At 0231 GMT on 27 August, a Long March 4C (CZ-4C) rocket launched the Yaogan 27 satellite from the Taiyuan, Shanxi Province, launch site in China. Few hours later the British news media Sino Defense tweeted images of a house damaged by a rocket engine from the Long March 4C that had launched the Yaogan 27 satellite. It is not clear where the rest of the first stage landed.
Falling rockets stages are a recurrent problem in China. Here below is a picture of a Long March IIIA that fell in January 2015 on a rural road of the small town of Fuquan in southwest China’s Guizhou Province 300 miles from Xichang Satellite Launch Center, where the rocket had been launched with the meteorological Fengyub 26 satellite on-board.
Back in December 2013 a Long March IIIB rocket was launched with Chang-e III satellite on-board. About nine minutes later, rocket debris fell in Shaoyang City, Suining County hitting two houses, but causing no casualties. Shaoyang City is within a rockets stages falling zone of 700 square kilometers inhabited by more than 16 million people in 11 villages and towns. Since 2008 the area has been hit 20 times. Before launches evacuations are carried out with the help of thousands armed forces and civilian personnel. After the launch damages are assessed and compensations paid.

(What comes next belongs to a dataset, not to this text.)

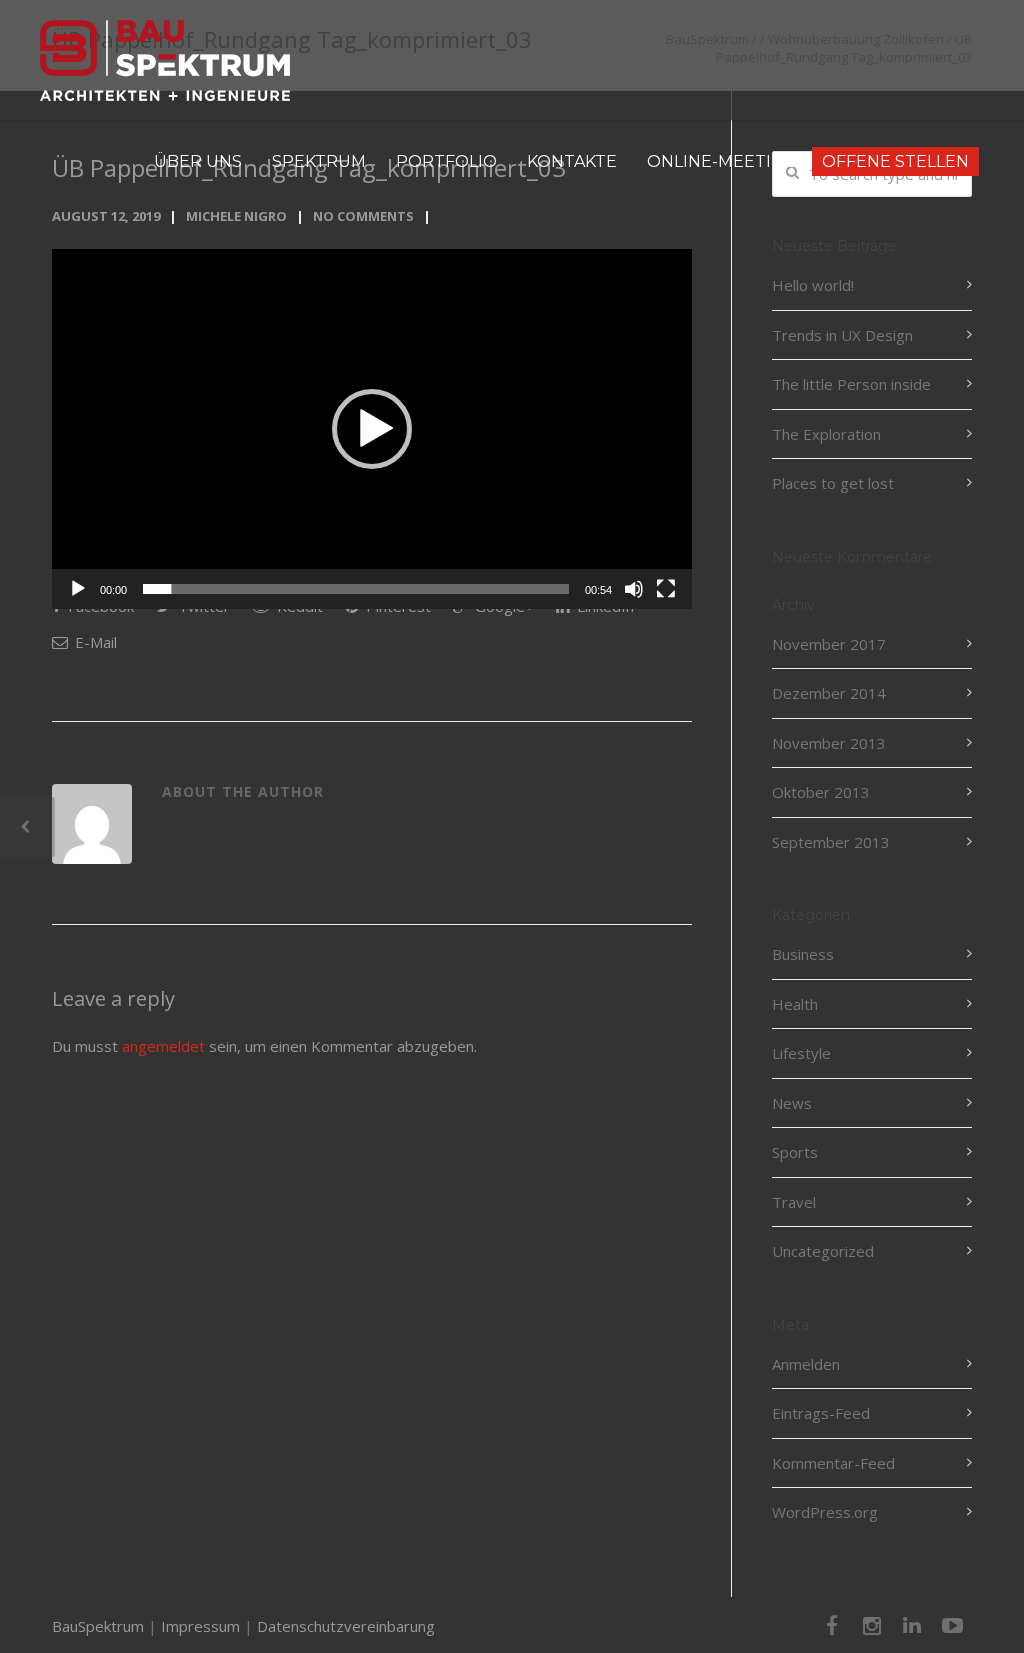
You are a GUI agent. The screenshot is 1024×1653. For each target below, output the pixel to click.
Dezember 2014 (829, 693)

Most China launch centers are inland and rocket stages fall on rural populated areas. Russia’s Baikonur Cosmodrome in Kazakhstan is also inland but the stages fall in sparsely populated areas. United States, India, Japan and the European Space Agency use mainly coastal launch centers so that launch debris fall at sea.
Is it just a matter of compensating for damages? Not at all. Rocket stages fuel thanks will always contain residuals that will disperse and contaminate soil at impact. They could be in the order of several hundreds of kilograms. The Long March 4C uses as fuel UDMH Unsymmetrical dimethylhydrazine (UDMH) a colorless toxic liquid, with a sharp, fishy, ammoniacal smell. UDMH released into the environment can react in air to form dimethylnitrosamine, a persistent carcinogen and groundwater pollutant.